* **Work required**
Only the lines that include "computer" should be copied from the data below.

.....

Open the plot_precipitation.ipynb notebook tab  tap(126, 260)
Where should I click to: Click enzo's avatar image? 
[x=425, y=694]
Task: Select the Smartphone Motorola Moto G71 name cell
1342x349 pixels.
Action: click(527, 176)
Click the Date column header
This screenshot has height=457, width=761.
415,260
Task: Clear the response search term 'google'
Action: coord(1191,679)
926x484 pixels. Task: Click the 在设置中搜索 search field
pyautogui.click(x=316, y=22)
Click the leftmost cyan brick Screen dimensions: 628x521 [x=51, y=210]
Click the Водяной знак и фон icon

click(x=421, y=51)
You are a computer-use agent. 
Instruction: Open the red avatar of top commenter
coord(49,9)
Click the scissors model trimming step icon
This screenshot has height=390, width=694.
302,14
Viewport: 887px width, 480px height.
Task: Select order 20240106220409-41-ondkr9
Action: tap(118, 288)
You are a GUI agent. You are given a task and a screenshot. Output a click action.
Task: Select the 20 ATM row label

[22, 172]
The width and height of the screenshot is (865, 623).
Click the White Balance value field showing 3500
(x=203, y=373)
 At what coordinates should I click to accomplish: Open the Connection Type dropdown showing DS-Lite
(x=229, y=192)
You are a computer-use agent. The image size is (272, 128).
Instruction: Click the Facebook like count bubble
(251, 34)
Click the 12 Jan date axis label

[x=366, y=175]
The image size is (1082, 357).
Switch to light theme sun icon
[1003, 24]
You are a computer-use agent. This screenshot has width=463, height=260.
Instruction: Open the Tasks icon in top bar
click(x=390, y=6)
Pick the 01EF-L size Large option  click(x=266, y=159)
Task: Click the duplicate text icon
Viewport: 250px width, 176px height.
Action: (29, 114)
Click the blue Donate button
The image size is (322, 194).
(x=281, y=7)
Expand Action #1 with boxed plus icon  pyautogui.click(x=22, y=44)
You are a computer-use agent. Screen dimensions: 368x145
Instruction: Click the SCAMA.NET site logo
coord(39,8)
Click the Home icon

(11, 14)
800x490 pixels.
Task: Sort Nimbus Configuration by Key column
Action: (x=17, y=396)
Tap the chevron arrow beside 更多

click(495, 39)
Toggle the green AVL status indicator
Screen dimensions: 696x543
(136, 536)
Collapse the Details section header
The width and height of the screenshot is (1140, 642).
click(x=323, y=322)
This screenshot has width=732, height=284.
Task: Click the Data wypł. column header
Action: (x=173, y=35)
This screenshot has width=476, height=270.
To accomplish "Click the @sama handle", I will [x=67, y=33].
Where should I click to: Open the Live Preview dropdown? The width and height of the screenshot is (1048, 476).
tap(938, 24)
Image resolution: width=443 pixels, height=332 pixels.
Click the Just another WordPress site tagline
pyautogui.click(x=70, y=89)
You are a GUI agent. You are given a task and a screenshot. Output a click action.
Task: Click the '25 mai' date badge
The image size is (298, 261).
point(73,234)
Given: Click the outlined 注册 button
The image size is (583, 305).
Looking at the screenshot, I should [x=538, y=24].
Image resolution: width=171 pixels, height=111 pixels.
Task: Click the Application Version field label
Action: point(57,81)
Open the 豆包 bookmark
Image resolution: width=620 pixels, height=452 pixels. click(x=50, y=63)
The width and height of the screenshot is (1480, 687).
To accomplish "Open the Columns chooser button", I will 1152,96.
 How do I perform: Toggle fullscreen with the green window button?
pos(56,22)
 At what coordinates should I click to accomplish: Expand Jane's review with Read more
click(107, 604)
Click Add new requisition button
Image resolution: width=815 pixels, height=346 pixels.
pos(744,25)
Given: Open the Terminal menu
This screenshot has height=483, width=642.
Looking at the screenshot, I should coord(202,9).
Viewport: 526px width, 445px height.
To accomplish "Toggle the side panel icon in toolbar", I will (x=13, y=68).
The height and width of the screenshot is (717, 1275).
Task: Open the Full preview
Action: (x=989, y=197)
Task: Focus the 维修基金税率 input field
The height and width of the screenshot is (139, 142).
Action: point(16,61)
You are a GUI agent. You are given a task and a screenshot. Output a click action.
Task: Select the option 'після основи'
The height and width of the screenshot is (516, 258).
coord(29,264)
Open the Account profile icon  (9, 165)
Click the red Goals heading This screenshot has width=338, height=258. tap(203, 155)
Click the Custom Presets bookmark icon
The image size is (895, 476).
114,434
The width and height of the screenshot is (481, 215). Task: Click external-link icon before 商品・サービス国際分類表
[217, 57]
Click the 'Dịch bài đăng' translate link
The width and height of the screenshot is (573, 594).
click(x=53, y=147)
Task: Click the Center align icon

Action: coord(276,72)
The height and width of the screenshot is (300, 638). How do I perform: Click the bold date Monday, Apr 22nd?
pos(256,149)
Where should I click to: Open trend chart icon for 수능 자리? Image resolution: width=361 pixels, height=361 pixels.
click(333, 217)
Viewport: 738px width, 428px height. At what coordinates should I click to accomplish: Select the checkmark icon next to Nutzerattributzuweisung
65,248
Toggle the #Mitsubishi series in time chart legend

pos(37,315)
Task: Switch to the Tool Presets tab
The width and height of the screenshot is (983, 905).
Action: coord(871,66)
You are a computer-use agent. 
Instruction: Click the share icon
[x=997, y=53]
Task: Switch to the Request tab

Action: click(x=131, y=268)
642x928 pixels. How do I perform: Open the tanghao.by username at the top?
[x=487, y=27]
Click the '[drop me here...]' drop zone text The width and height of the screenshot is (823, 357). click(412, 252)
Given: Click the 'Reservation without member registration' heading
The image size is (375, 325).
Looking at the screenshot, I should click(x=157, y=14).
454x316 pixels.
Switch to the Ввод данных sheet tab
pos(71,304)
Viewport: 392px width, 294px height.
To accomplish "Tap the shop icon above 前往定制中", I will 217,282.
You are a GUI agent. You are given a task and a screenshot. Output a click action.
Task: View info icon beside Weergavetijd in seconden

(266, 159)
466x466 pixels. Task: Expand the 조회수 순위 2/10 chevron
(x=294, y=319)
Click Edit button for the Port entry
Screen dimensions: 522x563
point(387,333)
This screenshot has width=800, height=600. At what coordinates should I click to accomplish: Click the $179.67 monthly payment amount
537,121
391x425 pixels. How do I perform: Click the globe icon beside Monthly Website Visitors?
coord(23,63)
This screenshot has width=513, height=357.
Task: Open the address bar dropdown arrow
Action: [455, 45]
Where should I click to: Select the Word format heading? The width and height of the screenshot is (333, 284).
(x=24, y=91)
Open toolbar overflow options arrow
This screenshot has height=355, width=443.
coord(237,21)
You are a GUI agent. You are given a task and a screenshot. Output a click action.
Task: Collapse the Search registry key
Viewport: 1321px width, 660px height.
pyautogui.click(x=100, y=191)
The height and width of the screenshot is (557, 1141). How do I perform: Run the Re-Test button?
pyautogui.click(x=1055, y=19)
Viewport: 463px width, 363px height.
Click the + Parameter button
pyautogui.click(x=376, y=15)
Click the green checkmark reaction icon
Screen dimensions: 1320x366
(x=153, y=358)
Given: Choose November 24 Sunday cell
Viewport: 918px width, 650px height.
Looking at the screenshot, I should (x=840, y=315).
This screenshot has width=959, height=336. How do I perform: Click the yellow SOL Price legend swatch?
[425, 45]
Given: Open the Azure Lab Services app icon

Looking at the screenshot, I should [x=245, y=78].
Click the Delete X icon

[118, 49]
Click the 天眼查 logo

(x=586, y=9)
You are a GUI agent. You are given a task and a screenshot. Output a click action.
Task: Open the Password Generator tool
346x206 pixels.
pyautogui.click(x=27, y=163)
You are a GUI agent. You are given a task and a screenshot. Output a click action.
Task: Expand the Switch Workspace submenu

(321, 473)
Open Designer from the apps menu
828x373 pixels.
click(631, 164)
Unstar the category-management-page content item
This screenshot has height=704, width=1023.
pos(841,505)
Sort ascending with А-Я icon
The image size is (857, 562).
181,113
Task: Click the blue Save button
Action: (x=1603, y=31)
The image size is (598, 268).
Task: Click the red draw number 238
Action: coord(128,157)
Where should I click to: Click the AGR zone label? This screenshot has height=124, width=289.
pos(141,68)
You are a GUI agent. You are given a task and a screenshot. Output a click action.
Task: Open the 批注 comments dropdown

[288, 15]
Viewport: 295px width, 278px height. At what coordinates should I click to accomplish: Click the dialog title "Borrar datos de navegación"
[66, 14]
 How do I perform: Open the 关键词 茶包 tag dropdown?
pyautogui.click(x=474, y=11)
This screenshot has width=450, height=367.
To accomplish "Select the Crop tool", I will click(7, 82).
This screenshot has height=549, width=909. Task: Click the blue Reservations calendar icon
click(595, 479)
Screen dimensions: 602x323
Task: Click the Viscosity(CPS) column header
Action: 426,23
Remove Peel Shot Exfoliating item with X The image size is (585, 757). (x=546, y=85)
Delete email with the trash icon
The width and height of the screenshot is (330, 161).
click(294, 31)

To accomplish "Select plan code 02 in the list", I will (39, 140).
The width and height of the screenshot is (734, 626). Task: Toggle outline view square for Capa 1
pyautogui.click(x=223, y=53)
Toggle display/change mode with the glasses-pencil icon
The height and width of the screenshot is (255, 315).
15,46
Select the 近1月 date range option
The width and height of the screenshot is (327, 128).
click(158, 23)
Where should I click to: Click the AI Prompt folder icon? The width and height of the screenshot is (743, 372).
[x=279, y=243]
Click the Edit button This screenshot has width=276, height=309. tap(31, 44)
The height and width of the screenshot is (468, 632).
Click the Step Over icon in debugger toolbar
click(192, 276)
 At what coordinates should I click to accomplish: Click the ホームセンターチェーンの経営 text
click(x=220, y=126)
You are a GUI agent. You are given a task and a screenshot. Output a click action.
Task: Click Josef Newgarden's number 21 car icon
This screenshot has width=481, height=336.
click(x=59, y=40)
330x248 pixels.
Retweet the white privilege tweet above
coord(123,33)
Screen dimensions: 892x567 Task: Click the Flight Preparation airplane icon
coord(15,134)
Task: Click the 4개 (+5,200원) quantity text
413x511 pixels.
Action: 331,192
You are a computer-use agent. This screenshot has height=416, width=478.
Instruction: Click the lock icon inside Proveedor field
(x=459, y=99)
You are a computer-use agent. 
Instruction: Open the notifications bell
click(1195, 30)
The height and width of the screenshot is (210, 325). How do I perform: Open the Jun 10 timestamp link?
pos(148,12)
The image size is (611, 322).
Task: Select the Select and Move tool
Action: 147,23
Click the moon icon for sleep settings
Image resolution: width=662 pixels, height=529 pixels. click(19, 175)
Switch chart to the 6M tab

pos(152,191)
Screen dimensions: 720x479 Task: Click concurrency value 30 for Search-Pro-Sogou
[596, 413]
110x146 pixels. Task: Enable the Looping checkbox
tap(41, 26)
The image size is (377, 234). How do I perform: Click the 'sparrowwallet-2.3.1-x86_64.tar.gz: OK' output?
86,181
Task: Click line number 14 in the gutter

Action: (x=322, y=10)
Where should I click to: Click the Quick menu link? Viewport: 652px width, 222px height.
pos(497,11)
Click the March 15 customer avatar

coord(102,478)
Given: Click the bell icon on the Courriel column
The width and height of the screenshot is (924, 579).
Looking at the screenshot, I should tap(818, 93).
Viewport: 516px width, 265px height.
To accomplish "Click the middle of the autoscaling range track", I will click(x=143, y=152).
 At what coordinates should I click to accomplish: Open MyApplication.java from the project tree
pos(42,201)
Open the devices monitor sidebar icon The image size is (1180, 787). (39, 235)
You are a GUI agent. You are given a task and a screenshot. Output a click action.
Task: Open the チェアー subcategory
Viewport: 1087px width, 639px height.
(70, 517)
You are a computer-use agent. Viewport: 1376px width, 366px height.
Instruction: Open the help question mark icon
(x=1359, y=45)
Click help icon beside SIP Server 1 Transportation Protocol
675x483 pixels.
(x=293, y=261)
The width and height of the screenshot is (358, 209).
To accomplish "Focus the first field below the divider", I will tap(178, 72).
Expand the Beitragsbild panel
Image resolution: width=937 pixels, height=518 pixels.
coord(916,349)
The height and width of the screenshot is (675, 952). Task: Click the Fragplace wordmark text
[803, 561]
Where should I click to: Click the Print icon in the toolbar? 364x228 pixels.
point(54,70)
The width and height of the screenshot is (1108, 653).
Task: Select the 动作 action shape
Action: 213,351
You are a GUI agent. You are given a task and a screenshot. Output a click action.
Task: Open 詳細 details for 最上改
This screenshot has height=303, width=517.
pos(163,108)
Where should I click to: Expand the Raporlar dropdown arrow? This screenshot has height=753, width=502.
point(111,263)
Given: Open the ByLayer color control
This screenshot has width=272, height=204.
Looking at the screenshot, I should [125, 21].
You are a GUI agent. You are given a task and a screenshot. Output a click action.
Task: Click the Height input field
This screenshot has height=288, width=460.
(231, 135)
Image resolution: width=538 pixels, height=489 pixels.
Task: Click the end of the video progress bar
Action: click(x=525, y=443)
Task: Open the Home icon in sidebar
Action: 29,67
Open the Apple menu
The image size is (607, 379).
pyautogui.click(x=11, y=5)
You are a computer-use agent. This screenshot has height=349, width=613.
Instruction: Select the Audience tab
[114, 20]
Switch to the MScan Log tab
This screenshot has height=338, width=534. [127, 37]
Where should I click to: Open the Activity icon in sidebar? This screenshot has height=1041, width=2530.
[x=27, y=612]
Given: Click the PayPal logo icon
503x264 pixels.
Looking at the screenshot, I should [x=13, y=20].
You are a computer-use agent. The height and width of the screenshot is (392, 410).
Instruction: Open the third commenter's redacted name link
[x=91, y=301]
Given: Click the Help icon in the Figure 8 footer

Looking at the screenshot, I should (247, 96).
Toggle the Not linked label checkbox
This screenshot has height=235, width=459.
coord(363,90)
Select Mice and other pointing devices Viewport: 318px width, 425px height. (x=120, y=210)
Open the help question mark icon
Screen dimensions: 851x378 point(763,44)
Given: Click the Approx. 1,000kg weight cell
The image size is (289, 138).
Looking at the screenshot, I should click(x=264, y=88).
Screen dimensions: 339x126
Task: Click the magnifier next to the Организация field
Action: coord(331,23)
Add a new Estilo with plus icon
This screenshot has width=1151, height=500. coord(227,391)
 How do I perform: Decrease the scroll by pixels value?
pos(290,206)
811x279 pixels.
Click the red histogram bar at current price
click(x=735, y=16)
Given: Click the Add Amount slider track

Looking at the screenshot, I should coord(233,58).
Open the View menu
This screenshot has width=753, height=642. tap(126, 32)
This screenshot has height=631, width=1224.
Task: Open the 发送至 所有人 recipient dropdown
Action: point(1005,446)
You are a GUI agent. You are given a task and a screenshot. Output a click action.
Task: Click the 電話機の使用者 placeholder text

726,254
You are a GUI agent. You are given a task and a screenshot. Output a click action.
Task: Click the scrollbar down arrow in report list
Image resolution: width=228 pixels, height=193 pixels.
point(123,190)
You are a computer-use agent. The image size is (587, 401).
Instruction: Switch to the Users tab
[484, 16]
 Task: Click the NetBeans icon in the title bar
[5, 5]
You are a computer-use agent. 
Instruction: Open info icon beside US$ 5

.....

* **Your solution**
You are a computer-use agent. 
You are a computer-use agent. The image size is (272, 128).
You are a computer-use agent. This screenshot has width=463, height=260.
You are a computer-use agent. Screen dimensions: 368x145
You are a computer-use agent. 
You are a computer-use agent. This screenshot has height=416, width=478.
You are a computer-use agent. 
You are a computer-use agent. Viewport: 1376px width, 366px height.
You are a computer-use agent. This screenshot has height=349, width=613.
You are a computer-use agent. The height and width of the screenshot is (392, 410).
You are a computer-use agent. The image size is (587, 401).
You are a computer-use agent. 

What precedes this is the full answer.